PROVIDED TEXT:
▼▼▼
The Terrorist Screening Center (TSC) is a division of the National Security Branch of the Federal Bureau of Investigation. It is the duty of the TSC to identify suspected or potential terrorists. Though housed within the FBI, the TSC is a multi-agency organization, including representatives from the United States Department of Justice, the United States Department of State, the United States Department of Homeland Security, the United States Department of Defense, the United States Postal Service, and various private contractors. It is located in Vienna, Virginia, near Virginia State Route 123.

Established by presidential directive in the wake of the September 11, 2001 attacks, the TSC's funding and manpower have significantly increased since that time.

Duties
The Terrorist Screening Center maintains a database, the Terrorist Screening Database (TSDB), the aim of which is to contain information about all known or suspected terrorists, and makes this information available to a number of different government agencies, including the federal, state, local and tribal law enforcement agencies, the U.S. State Department, U.S. Citizenship and Immigration Services and the Transportation Security Administration.
▲▲▲
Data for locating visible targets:
▼▼▼
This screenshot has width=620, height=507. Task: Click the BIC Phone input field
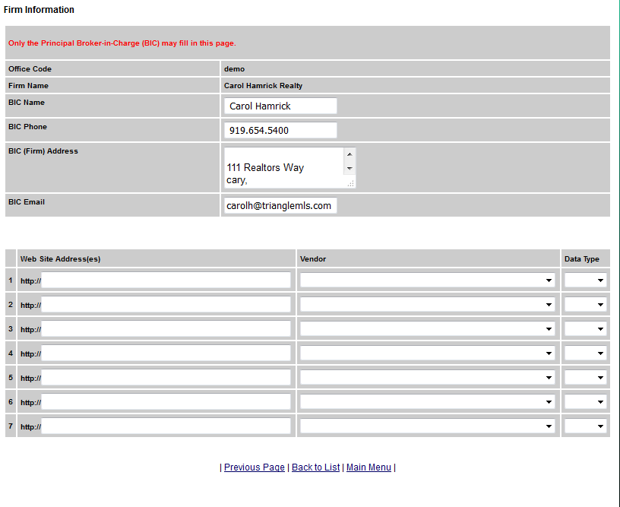pos(280,130)
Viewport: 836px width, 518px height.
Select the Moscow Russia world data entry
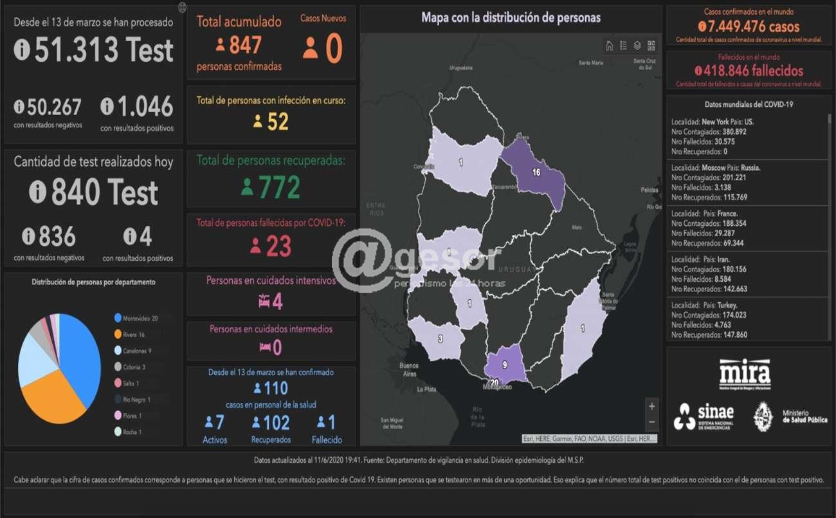click(746, 182)
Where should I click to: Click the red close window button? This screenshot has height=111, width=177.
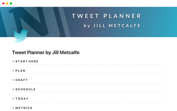coord(3,3)
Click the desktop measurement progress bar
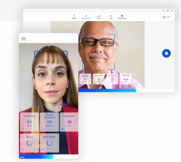 pyautogui.click(x=126, y=91)
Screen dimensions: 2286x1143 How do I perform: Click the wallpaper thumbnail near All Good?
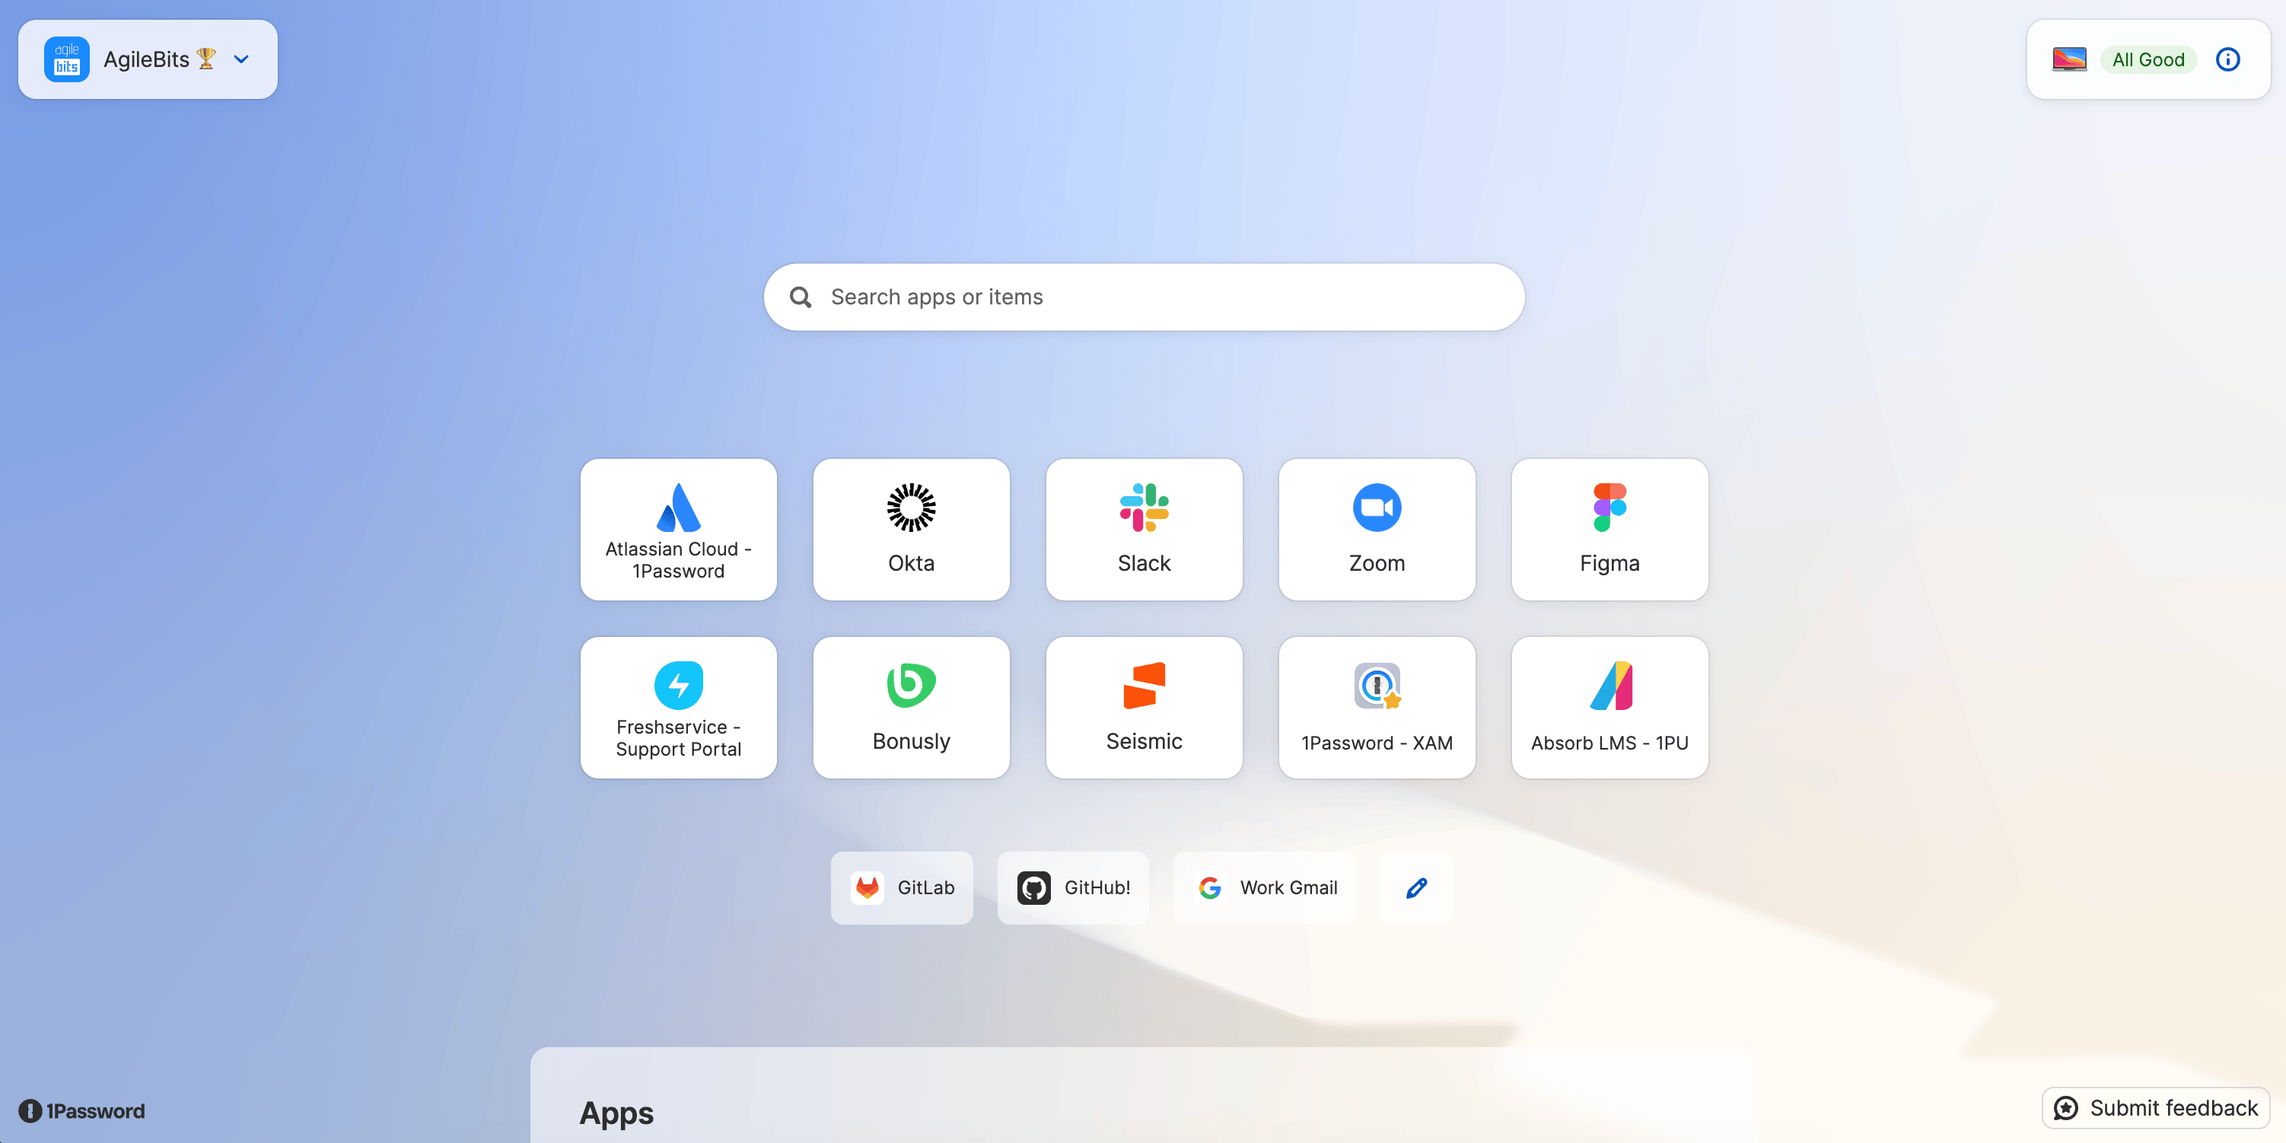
▲▲▲
EXERCISE INSTRUCTIONS:
• 1. According to the text on the Terrorist Screening Center, where is the TSC located?
• 2. In the text on the Terrorist Screening Center, write out the passage starting at "The Terrorist Screening Center (TSC)" and ending at "State Route 123.", replacing "multi-agency organization" with "interagency organization".
• 3. Carry on the text about the Terrorist Screening Center from where it stops.
None of the items are needed.

ANSWERS TO THE PROBLEMS:
• 1. In Vienna, Virginia, near Virginia State Route 123.

• 2.
The Terrorist Screening Center (TSC) is a division of the National Security Branch of the Federal Bureau of Investigation. It is the duty of the TSC to identify suspected or potential terrorists. Though housed within the FBI, the TSC is a interagency organization, including representatives from the United States Department of Justice, the United States Department of State, the United States Department of Homeland Security, the United States Department of Defense, the United States Postal Service, and various private contractors. It is located in Vienna, Virginia, near Virginia State Route 123.

• 3.
Leadership
The Terrorist Screening Center is headed by a director, who reports to the executive assistant director of the FBI National Security Branch. The current director is Charles H. Kable, IV.

Organization
The Terrorist Screening Center has three branches:
 Information Technology Branch – oversees IT planning and systems architecture, including the design, maintenance, and modification of the TSDB that houses the consolidated watch list information
 Administration Branch – handles personnel matters, security and guard services, budgetary issues, and logistics and physical space
 Operations Branch – houses the TSC's 24-hour, 7-day a week call center, handling inquiries, complaints, and comments from law enforcement
 Nominations Group – responsible for additions, deletions, and modifications to the consolidated watch list.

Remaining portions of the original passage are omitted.